AMD is finally becoming more aggressive in their bid to win the lucrative HPC share, which is set to explode with this week's SC'12 supercomputing conference in Salt Lake City, Utah.
On AMD Fusion Developer Summit 2012 (AFDS), which was held in June 2012 in Bellevue, WA Mark Papermaster (Chief Technology Officer) showed "the next generation FirePro for workstations and servers" card. The card represented quite the departure from familiar-looking FirePro cards, since it featured no less than three 80mm fans and purportedly two GPUs. In conversations with PR team, it was clarified that Mark Papermaster was mistaken, and that the part in question was long delayed and pretty much shelved Radeon HD 7990 (PowerColor launched the product on their own). Today we see that the CTO of AMD was not mistaken in any way, and that he indeed, showed the server part.
FirePro S10000 (S10K) represents the best Southern Islands GPUs can offer to give "optimal efficiency for HPC calculations, ideal for virtual desktop infrastructure (VDI) and workstation graphics deployments." This is also (on paper) the highest performing accelerator on the market. AMD cites 5.91 TFLOPS single-precision and 1.48 TFLOPS in double-precision floating-point operations. This is higher than what both Intel and Nvidia can offer with their Xeon Phi 3110/5110P and Tesla K10 and K20/K20X boards. In fact, in terms of peak compute performance, this is the highest performing accelerator card of all time.
As you might have figured out, the S10K is consisted out of two Tahiti XT GPUs, packing no less than 4096 stream cores, while the dual 384-bit memory interface delivers 480GB/s (240GB/s per GPU). On paper, nothing compares to this part. We believe that AMD should have launched the 12GB version (6GB per GPU instead of "just" 3) and completely thrash the competition, but there are objective reasons why the company did not dare to offer maximum memory configuration. Probably the biggest concern was populating the back of the card on a server board, as these parts have to endure 100% computational load for most of its life. Still, S10000 has equal amount of memory to single-GPU configurations like Sapphire's Toxic HD 7970 6GB, K20X (6GB) and less memory than Intel's Xeon Phi 5110P (8GB) and Tesla K10 (8GB).

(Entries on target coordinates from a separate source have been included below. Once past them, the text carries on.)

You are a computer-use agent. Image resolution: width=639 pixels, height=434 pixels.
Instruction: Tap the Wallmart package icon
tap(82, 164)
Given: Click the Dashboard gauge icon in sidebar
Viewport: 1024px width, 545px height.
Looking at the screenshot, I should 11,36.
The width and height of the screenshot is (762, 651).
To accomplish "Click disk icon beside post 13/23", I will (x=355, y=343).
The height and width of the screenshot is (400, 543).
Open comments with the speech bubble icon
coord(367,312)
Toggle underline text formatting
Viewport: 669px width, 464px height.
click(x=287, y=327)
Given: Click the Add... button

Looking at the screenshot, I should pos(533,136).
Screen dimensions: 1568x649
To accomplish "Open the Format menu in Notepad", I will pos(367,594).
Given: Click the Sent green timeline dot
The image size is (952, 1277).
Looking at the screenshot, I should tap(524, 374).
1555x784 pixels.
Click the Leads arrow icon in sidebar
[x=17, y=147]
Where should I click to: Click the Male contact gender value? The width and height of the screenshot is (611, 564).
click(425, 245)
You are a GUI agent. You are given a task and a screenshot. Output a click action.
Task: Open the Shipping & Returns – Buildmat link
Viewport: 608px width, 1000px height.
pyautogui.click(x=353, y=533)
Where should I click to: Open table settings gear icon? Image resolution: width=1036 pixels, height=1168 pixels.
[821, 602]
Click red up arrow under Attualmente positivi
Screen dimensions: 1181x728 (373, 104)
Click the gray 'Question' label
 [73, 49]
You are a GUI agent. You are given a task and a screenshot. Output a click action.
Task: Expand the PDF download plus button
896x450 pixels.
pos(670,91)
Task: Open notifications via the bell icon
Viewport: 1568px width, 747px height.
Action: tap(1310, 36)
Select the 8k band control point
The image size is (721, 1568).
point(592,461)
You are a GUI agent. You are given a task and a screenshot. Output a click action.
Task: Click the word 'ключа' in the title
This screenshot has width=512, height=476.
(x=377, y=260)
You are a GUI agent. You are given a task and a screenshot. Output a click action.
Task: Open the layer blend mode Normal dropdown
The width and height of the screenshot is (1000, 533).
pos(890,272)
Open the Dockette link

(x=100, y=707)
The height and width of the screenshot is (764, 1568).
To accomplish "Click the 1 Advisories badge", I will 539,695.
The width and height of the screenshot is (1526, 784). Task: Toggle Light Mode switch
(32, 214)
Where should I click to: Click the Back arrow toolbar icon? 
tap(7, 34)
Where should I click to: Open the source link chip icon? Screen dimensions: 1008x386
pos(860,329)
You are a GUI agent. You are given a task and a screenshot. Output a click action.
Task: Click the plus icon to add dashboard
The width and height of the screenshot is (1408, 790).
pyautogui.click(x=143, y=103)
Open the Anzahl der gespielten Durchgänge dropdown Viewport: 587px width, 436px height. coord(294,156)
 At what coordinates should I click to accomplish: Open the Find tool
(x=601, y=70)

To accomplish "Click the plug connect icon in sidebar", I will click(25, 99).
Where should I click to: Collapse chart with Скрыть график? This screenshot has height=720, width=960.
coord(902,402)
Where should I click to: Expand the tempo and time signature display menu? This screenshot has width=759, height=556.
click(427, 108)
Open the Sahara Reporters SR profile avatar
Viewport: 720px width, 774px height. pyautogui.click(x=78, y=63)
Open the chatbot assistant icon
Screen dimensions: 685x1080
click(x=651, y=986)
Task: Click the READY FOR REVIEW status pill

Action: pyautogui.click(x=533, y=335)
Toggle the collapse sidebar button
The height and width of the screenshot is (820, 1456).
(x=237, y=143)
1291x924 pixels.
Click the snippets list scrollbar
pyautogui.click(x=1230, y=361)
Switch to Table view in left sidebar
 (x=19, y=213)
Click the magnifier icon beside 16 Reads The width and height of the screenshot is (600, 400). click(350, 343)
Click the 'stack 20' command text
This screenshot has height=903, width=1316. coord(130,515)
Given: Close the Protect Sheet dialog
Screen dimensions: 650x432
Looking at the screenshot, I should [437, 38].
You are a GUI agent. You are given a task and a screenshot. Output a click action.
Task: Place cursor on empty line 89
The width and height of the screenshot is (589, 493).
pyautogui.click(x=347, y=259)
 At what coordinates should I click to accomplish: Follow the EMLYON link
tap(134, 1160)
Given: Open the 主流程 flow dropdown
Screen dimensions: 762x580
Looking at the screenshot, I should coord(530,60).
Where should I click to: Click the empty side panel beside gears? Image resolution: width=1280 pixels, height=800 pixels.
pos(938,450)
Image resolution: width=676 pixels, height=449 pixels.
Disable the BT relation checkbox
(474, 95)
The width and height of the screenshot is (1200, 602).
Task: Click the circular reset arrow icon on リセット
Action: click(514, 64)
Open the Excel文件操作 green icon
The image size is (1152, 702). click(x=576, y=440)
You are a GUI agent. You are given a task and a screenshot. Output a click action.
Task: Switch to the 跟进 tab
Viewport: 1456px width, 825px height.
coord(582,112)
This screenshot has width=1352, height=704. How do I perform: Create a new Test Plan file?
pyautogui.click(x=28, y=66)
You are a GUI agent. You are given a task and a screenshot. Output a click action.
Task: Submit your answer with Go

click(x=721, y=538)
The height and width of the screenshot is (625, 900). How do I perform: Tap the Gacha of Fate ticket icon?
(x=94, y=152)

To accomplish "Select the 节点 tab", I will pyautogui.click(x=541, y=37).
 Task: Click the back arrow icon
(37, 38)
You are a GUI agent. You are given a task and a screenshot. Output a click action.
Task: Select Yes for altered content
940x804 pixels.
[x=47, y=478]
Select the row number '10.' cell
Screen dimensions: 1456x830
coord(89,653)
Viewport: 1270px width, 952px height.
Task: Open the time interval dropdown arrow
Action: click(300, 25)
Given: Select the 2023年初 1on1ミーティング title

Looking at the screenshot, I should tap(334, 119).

Furthermore, AMD is the only vendor that doesn’t offer a passively cooled option, which will prevent system integrators from embedding this part with their standard 1U and 2U servers. In the high-occupancy 4U configuration, you should be able to put up to 8 FirePro S10000 boards, for a 16GPU/48GB GDDR5 configuration. We spoke with one of vendors that will unveil its FirePro S10000 system at SC'12 in a few hours time, and it cites record performance from a 4U box:
- 8x FirePro S10000
- 16 Tahiti XT GPU
- 48GB GDDR5 Memory
- 3.75 TB/s Aggregate GPU bandwidth
- 47.28 TFLOPS Single Precision (peak)
- 11.68 TFLOPS Double Precision (peak)
In the standard 42U rack, you could configure up to seven systems for a grand total of:
- 56 FirePro S10000
- 112 Tahiti XT GPUs
- 336GB GDDR5 Memory
- 26.25 TB/s Aggregate GPU bandwidth
- 330.96 TFLOPS Single Precision (peak)
- 82.88 TFLOPS Double Precision (peak)
All in all, it is good to see that AMD is becoming more aggressive and is launching products for this space, but we cannot but wonder is this the reason why HD 7990 never saw the light of the day. Furthermore, AMD could have made a passively cooled part without DisplayPort, HDMI and DVI, as these things are really unnecessary in a server configuration.